For assay n° 1, plate incorporation method, various concentrations of the test item were put in contact with the strains in the absence and presence of a metabolic activation system (S9-mix 10% (v/v)).

For assay n° 2,pre-incubation method, various concentrations of the test item were put in contact with the strains in the absence of metabolic activation and with pre-incubation in the presence of metabolic activation system (S9-mix 10% (v/v)).

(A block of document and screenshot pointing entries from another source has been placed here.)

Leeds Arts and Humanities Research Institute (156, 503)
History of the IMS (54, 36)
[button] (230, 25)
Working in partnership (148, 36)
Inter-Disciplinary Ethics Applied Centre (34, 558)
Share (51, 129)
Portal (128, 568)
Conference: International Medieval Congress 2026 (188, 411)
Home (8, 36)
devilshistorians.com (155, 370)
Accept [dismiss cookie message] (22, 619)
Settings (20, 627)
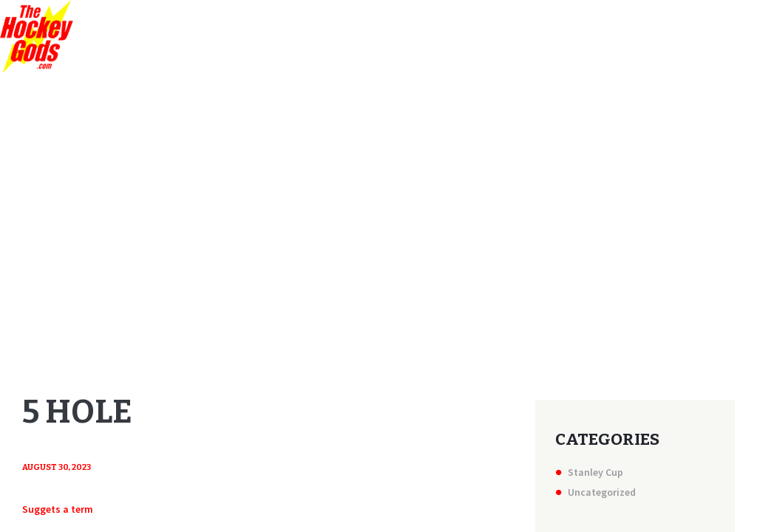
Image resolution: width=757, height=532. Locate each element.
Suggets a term (58, 509)
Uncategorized (602, 492)
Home (353, 225)
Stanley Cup (595, 472)
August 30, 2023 (56, 467)
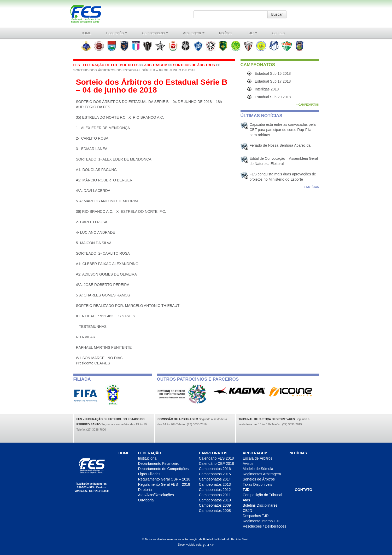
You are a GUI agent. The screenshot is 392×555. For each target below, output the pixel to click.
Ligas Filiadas (149, 474)
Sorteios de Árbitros (194, 65)
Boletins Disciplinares (260, 505)
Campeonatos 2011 (215, 495)
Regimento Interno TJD (261, 521)
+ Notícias (311, 187)
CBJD (247, 511)
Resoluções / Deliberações (264, 526)
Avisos (248, 464)
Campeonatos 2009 (215, 505)
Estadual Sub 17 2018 (273, 81)
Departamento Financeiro (159, 464)
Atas (246, 500)
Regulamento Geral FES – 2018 (164, 484)
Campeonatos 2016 (215, 469)
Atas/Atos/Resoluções (156, 495)
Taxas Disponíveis (257, 484)
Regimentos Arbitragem (262, 474)
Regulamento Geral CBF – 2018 (164, 479)
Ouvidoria (146, 500)
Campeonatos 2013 (215, 484)
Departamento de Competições (163, 469)
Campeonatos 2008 (215, 511)
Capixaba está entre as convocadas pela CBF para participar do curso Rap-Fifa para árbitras (283, 130)
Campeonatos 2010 (215, 500)
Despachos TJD (255, 516)
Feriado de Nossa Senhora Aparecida (280, 145)
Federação (117, 33)
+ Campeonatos (307, 105)
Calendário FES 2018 (217, 458)
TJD (252, 33)
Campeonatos (155, 33)
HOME (86, 33)
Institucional (148, 458)
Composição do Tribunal (262, 495)
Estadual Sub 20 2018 (273, 97)
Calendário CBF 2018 (217, 464)
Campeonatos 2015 (215, 474)
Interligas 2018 (267, 89)
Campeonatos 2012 (215, 490)
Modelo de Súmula (258, 469)
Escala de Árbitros (258, 458)
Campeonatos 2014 (215, 479)
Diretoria (145, 490)
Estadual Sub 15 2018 (273, 73)
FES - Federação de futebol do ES (106, 65)
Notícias (226, 33)
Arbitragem (194, 33)
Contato (278, 33)
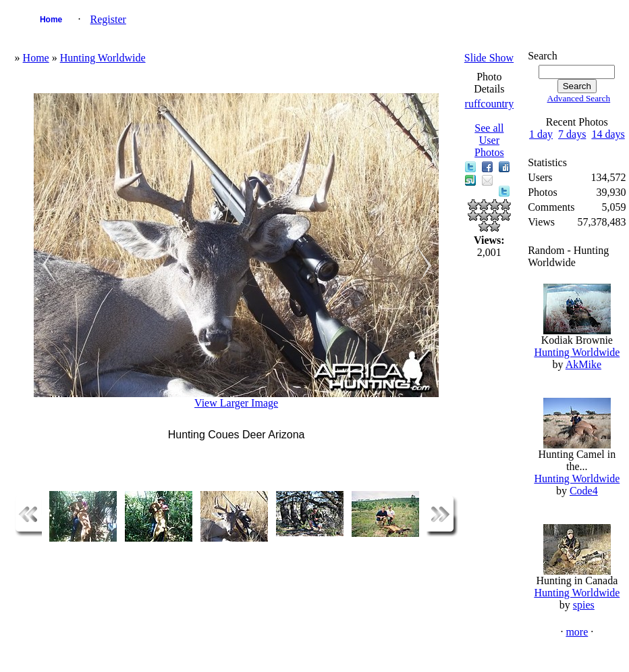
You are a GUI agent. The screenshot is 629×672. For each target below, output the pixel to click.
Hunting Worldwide (103, 57)
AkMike (583, 364)
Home (51, 20)
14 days (607, 134)
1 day (541, 134)
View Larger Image (236, 403)
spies (584, 604)
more (576, 631)
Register (108, 19)
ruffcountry (489, 103)
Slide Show (489, 57)
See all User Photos (489, 140)
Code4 (584, 490)
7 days (572, 134)
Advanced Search (579, 98)
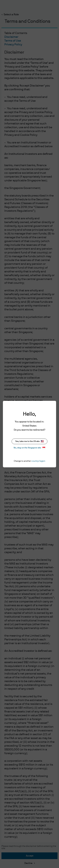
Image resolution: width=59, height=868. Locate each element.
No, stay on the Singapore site (30, 448)
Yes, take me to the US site (30, 441)
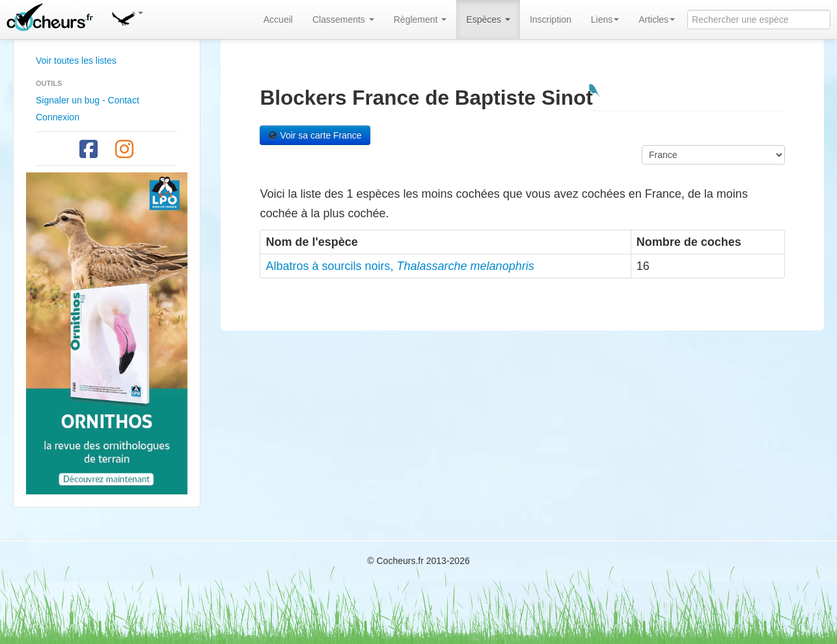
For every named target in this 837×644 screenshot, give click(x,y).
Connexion (57, 117)
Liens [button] (605, 20)
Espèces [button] (488, 20)
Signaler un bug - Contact (87, 100)
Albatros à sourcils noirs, (400, 266)
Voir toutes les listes (76, 60)
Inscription (551, 20)
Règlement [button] (420, 20)
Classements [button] (343, 20)
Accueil (278, 20)
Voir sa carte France (314, 135)
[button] (127, 16)
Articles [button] (657, 20)
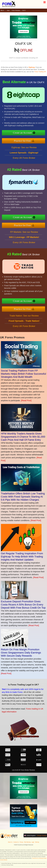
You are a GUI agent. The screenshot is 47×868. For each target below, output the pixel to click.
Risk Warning (27, 842)
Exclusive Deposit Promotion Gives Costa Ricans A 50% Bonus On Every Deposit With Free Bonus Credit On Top (23, 604)
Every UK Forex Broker (24, 166)
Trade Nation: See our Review (24, 324)
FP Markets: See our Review (24, 241)
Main (8, 10)
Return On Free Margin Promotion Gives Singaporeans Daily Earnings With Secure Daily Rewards (21, 652)
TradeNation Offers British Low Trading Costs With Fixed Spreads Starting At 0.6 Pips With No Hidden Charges (23, 496)
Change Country (42, 835)
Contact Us (16, 842)
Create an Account (32, 133)
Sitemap (37, 842)
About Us (10, 842)
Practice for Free (32, 138)
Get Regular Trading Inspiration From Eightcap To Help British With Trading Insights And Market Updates (22, 556)
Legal (33, 842)
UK (3, 10)
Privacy (21, 842)
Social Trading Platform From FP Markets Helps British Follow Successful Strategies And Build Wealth (23, 374)
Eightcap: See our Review (24, 156)
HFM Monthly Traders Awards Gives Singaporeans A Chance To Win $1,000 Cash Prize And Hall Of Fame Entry (23, 437)
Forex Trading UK (40, 71)
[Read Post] (26, 400)
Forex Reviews (16, 10)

For both assays, negative and positive controls were carried out in parallel. Positive controls induced a significant increase in the number of revertant colonies compared to negative controls. There is no significant difference between the number of spontaneous reversions in negative and vehicle controls, the number of reversions obtained in the positive controls (without and with metabolic activation), and the mean of corresponding experimental “historical” values obtained in the laboratory. The vehicle control plates gave counts of revertant colonies within the normal and historical range.

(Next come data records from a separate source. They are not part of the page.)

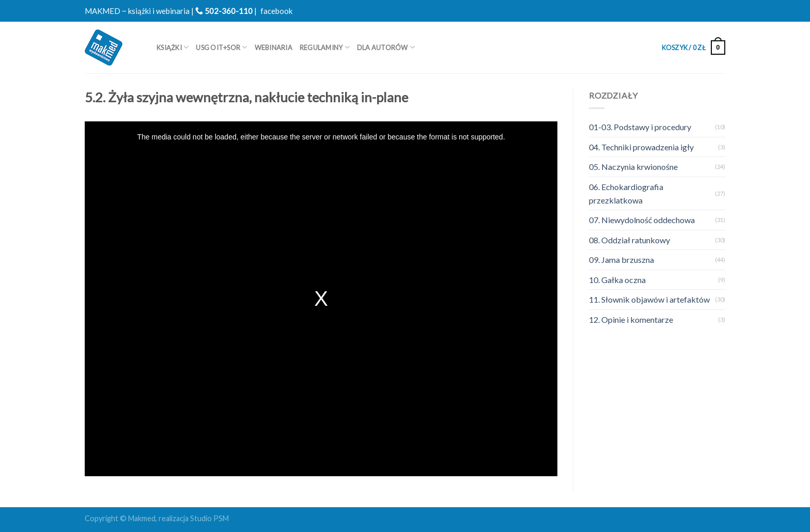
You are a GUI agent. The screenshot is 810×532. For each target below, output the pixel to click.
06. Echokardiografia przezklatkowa (626, 193)
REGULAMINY (324, 47)
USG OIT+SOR (221, 47)
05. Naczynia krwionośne (633, 166)
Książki (173, 47)
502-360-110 (224, 11)
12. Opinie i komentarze (631, 319)
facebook (276, 11)
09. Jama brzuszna (621, 259)
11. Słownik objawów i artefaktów (649, 299)
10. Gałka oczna (617, 279)
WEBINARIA (273, 48)
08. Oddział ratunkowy (629, 240)
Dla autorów (386, 47)
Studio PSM (209, 518)
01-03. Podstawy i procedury (640, 127)
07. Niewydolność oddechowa (642, 220)
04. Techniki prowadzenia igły (641, 147)
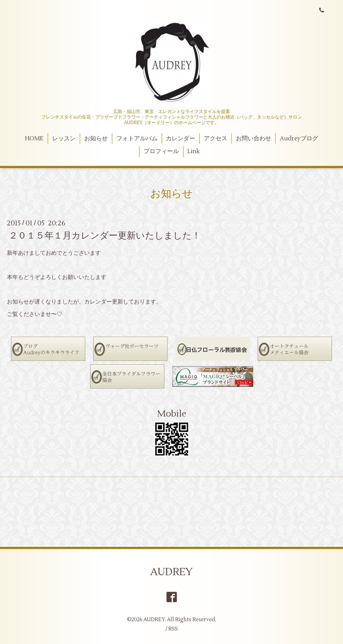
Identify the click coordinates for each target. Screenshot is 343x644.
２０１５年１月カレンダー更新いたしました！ (105, 235)
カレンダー (180, 139)
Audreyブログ (299, 139)
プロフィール (161, 151)
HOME (34, 139)
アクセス (216, 139)
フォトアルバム (137, 139)
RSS (173, 629)
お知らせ (96, 139)
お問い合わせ (254, 139)
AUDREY (171, 572)
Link (193, 151)
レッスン (64, 139)
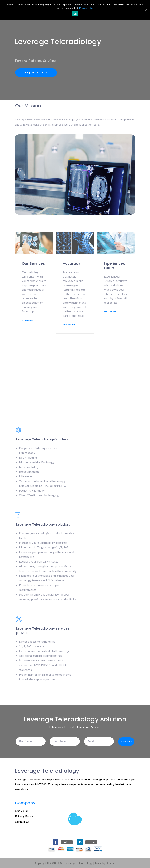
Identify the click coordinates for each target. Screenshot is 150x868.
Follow (66, 842)
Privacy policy (86, 8)
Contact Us (22, 822)
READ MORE (28, 320)
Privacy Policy (24, 816)
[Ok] (145, 10)
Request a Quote (36, 72)
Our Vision (22, 811)
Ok (75, 14)
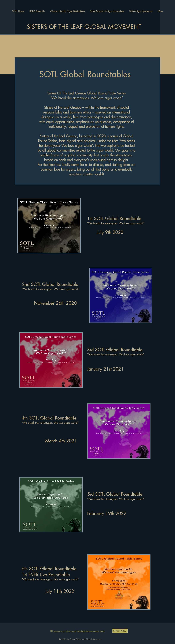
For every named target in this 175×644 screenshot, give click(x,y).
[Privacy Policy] (120, 631)
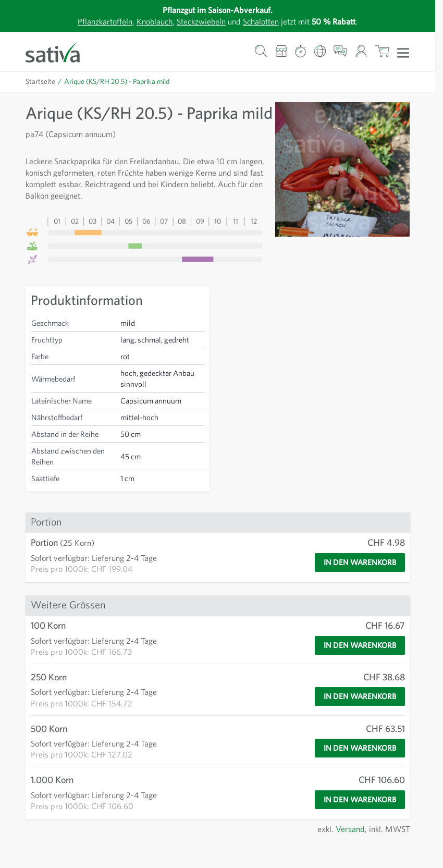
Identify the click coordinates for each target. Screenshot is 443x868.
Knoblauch (149, 21)
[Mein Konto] (361, 51)
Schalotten (265, 21)
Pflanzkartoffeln (96, 21)
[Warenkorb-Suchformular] (261, 51)
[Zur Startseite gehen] (59, 51)
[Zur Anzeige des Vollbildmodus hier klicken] (342, 169)
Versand (347, 849)
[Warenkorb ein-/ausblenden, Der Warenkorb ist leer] (382, 51)
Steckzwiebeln (200, 21)
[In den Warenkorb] (355, 583)
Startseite (41, 81)
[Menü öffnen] (403, 52)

These results validate the two tests.

There is no evidence of any increase in the number of revertant colonies in the presence of the various concentration of the test item (5 000, 1 500, 500, 150 and 50 μg/plate), without and with metabolic activation in Salmonella typhimurium TA 1535, TA 1537, TA 98, TA 100 and in Escherichia coli WP2(uvrA¯) (pKM 101).The test item (code as) GQP021117 not show any excessive toxic effect and precipitate formation in any strain at all doses studied.

Doses (5 000, 1 500, 500, 150 and 50 μg/plate) performed from solutions of the test item , do not induce any mutagenic change in Salmonella typhimurium TA 1535, TA 1537, TA 98, TA 100 and in Escherichia coli WP2(uvrA-) (pKM 101) without, or with metabolic activation, according to the OECD Guidelines n°471.